Maestra Blanca, el respeto y aprecio de los alumnos se gana, por ah{i se menciona que lo que se siembra se cosecha y los dichos por algo son dichos, y usted tiene el don de maestra, lo cual es difícil de lograr a obtener, aunque parezca extraño pero algunos maestros no se ganan el respeto y aprecio de sus alumnos, sino el miedo y hasta odio, lo cual no es un don, si no una actitud profesional equivocada.
Palos
Siento alegría al tener el gusto de saber que existen personas como usted que son profesores de corazón, Ésta, considero que debe ser la primera característica de toda persona que se dedica a esta noble profesión.
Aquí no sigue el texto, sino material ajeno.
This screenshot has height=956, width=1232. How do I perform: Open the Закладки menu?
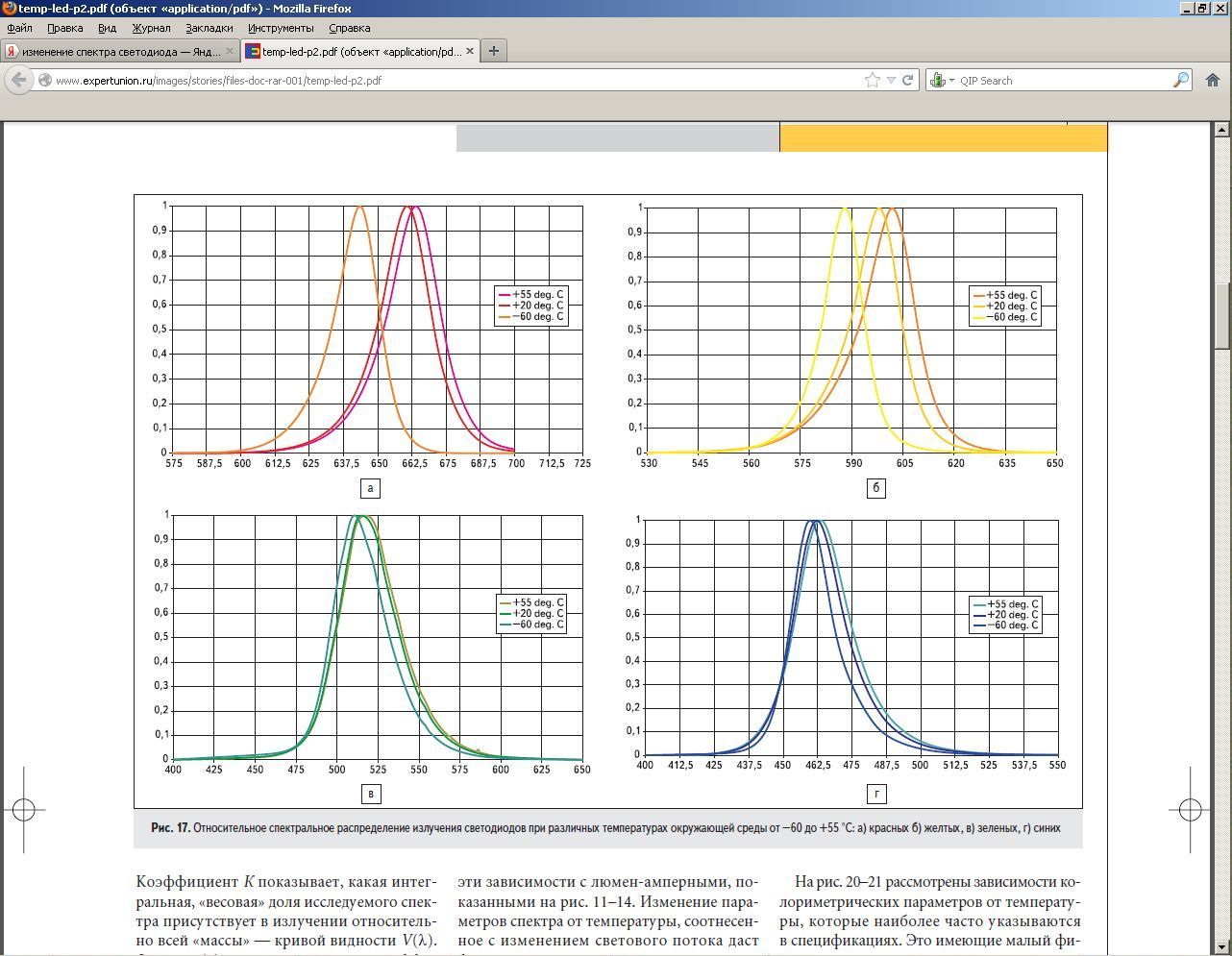209,28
Como persona, madre, tia, prima, etc. Le agradezco a Usted y a todo profesor(a) que se ganan no por un papel sino con el diario hacer el título de: "maestro(a)".
Realmente soy afortunada, ya que mís experiencias van desde niños de preparatoria escolarizada, prepa abierta, regularización de clases, nivel licenciatura y también con maestros.
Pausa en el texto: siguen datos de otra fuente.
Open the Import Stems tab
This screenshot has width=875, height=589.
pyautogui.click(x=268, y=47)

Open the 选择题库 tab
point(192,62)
En cualquiera de estos ámbitos me he enriquecido, pero mí mejor experiencia es la manifestación de aprecio por parte de los estudiantes, es lo que más me gratifica.
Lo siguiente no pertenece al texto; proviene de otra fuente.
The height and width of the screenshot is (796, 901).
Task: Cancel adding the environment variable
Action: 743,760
Hace más de cuatro años, me atropeyaron, yo estube inconciente, internada en el hospital Hidalgo, cuando me recuperé, me platicaron como los muchachos de prepa abierta, con los cuáles trabajaba, habían pasado horas fuera del hospital esperando poder pasar a verme a terapia, esto para mí es lo que vale, ellos nos dan más que lo que nosotros les aportamos, realmente lo hacían sin esperar nada a cambio, pues en ese sistema no es el maestro el que evalúa, por lo tanto no buscaban un 10, sino agradecer lo que supuestamente yo les daba. Incluso con miedo y todo me donaron sangre. Ayer me encontré con una de estas chicas, y ella me preguntó por mí hermana que desafortunadamente ya falleció, ya que fué también su maestra, le dí la noticia y lloró diciéndome que les daba mucho, yo casi lloro al escribirlo, la labor del docente va más allá de enseñar ciencias, sino de compartir vivencias que a todos nos ayudan a crecer como personas. No le sigo porque no acabo, por esto trabajo en lo que hago y lo hago con MUCHO, MUCHO... AMOR, es mí vida.